Updated: Aug 4, 2019

4 / 5 Stars; Christian Nonfiction

This is not my best trait, but I tend to be snarky and critical of many things in Christian culture. I owe this to the ever-growing foot we Christians keep shoving in our mouths, giving our opinions when they aren't asked for.

The excuse I give for my behavior, as a pastor's wife, is that I want to be ever-careful not to overstep boundaries with anyone. Sure, I want people to know Jesus, but I can't expect them to care what Jesus thinks if they don't even care about Jesus. Hence, when I hear of Christians communicating badly, or communicating when they shouldn't, I'm on Snark: Level 100.
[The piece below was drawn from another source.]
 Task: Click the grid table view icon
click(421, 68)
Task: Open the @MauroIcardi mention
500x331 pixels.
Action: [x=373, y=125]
All that to say, when I walked past this book blazing its controversial title on the shelf, I snapped that sucker up. It sounded wrong, and challenging, and I wanted to know more.

This is not to say the book strives to be controversial; on the contrary, J.D. Greear is careful to explain that, although he believes certain Christian cliches are problematic left on their own, they are at least well-intentioned.

In the course of these light 127 pages geared toward teenagers, Greear addresses the following question:

How does a person know if they're saved?

How does a person know if they're saved?

The reason he would encourage teens to stop asking Jesus into their hearts is simple: "The sinner's prayer is not a magic recipe you follow to get a salvation cake," nor is it a "certificate of salvation." His point here is salvation isn't dependent upon the day you make the decision, it's dependent upon the decisions you make today. He says faith is comprised of mental agreement and a posture of obedience. He uses an analogy with a chair.

How can you tell whether you sat down? Because you are in a sitting posture in a chair.

How can you tell whether you are saved? Because you are in a posture of obedience. It's in the desires of your heart, the way you think about things, and the decisions you make.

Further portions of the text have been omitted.